Mrs Flatman worked as a Learning Support Assistant. Her duties involved daily lifting of a disabled pupil, and she repeatedly requested manual handling training, but was not provided with it. She developed back pain and was signed off work. She was told that, on her return, she would not be required to lift the pupil and was promised training again, but she resigned and claimed constructive dismissal. The tribunal dismissed her claim, finding that the employer was not in fundamental breach of its implied duty to take reasonable care of her health and safety.

The EAT overturned the tribunal's decision. The employer had breached the implied duty to provide a safe work environment by failing, despite repeated requests, to provide training over many months when Ms Flatman was required to lift the pupil. The tribunal had erred by only looking at the overall picture at the point of resignation.
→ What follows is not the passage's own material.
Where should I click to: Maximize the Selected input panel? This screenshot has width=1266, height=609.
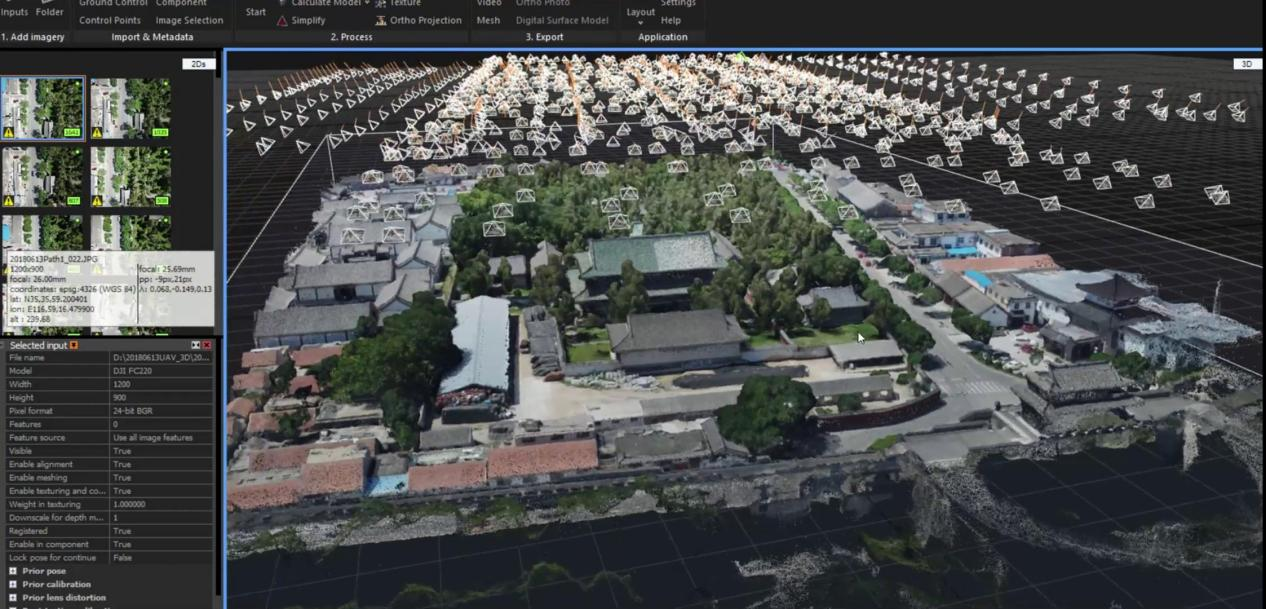196,345
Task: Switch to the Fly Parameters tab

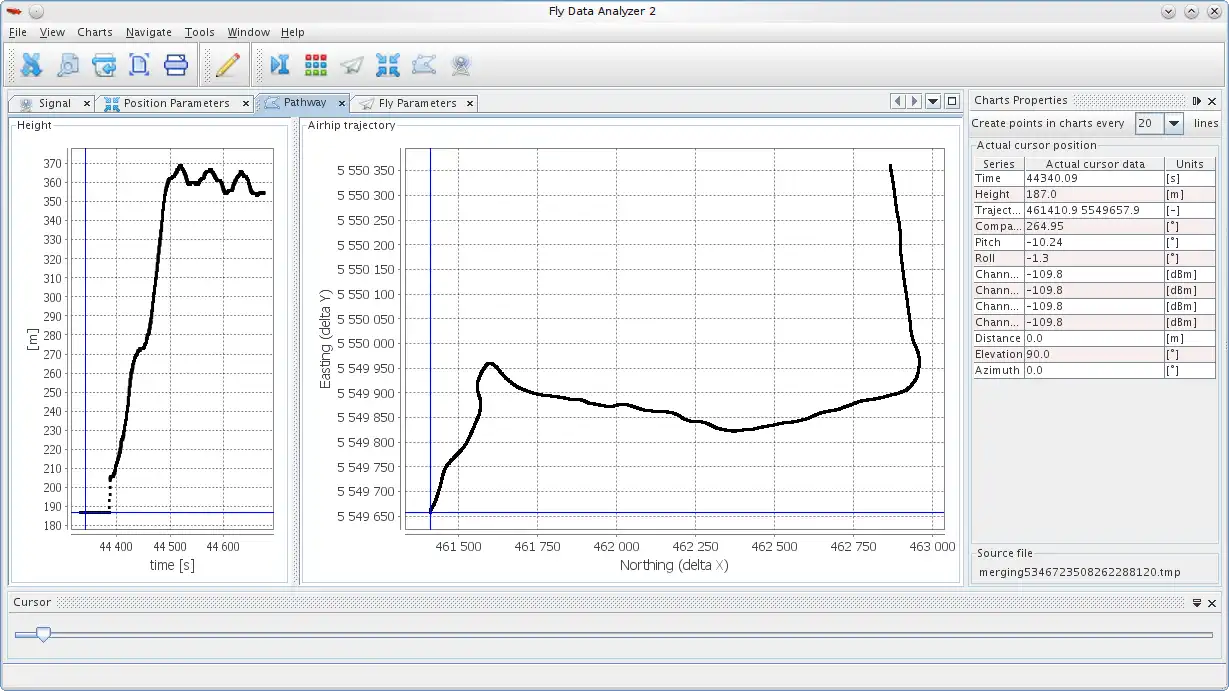Action: (417, 103)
It should have focussed on whether, at any point during the relevant period, the breach became fundamental (here it had due to the increased and continuing risk and actual harm caused), and whether the contract had been affirmed (it had not). The breach had become fundamental at the latest by the time she went off sick. The EAT substituted a finding of constructive unfair dismissal.

Take note: Once an employer has committed a fundamental breach of contract it is not possible to rectify it. Here the claimant's frequent requests for training had been ignored, so the promise to provide training on her return to work, after being signed off sick, could not cure the breach which had already occurred.